Refactoring: Uri object to replace string

John Erik Halse edited this page Feb 3, 2016 · 1 revision

#Change API to use UsableURI wherever possible instead of strings.

##Motivation Most places in Open Wayback where a URI is expected, it is represented as a string. This makes the API fragile because you never know if the URI is valid, meaning that every class ideally needs to validate the URI before using it. If so, lots of code is duplicated across classes and processing time wasted by validating a URI that is probably validated before. If it is not validated everywhere, then we’re not able to ensure that validation or normalization of the URI is done the same for every possible configuration.

Another problem is that there is a chance that changes to how URIs are handled, are not updated everywhere they should. One such example could be support for international domain names (IDN). The rules for rewriting UTF-8 host names to puny-code and back, should be implemented once and be available in every class using it.

##Changes The proposal is to replace most places in the API where a URI is expected as a String to use UsableURI instead. This will probably also require additions to the UsableURI class to support some of the standard rewriting and splitting of URIs. Maybe the UsableURI class should add more support for SURTs as well.

I also question the use of the factory-pattern for generating UsableURI instances. If UsableURI was immutable this pattern would be ok, but it isn't. A lot of set-methods inherited from org.apache.commons.httpclient.URI makes it possible to alter the URI without enforcing the logic in the factory class. It would be better to override methods in UsableURI to make sure values always are parsed the same way. If we ommit the factory class, it would probably be a good idea to make the constructor private and add static instantiation methods to avoid confusion when constructing UsableURI from uri string or SURT string.

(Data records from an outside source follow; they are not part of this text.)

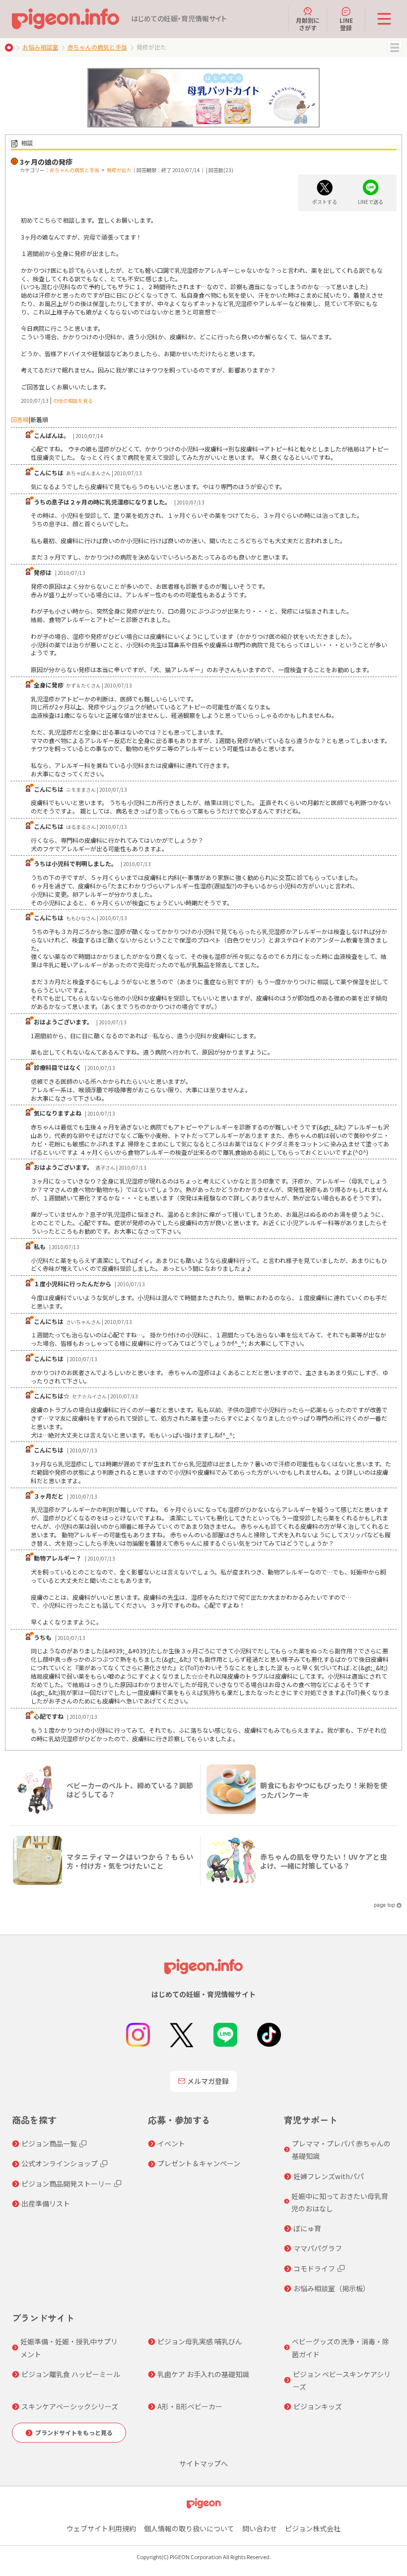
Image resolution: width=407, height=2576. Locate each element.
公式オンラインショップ (59, 2163)
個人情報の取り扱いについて (189, 2528)
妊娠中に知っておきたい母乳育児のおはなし (339, 2202)
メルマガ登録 (208, 2081)
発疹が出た (119, 170)
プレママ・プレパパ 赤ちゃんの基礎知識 (341, 2149)
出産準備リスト (45, 2203)
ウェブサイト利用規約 (101, 2528)
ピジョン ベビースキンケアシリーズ (342, 2380)
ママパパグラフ (317, 2248)
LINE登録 (346, 23)
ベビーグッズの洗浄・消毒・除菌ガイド (340, 2347)
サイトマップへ (203, 2463)
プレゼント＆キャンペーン (198, 2163)
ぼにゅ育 (307, 2228)
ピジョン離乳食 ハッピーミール (70, 2374)
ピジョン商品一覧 (49, 2143)
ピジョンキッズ (317, 2406)
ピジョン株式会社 (312, 2528)
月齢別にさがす (308, 23)
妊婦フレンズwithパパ (328, 2176)
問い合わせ (259, 2528)
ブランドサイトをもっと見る (74, 2432)
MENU (394, 47)
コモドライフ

public class UsableURI extends LaxURI implements CharSequence, Serializable {
  public static UsableURI fromUriString(String uri)
  public static UsableURI fromUri(java.net.URI uri)
  public static UsableURI fromSurtString(String surt)
  ...
}

If we would like to keep the factory, then UsableURI should be immutable. This could be achieved in two ways:

  • Override all setter-methods with private no-ops to make UsableURI immutable.
  • Let UsableURI be an interface and only expose methods which doesn't change the value without creating new instances.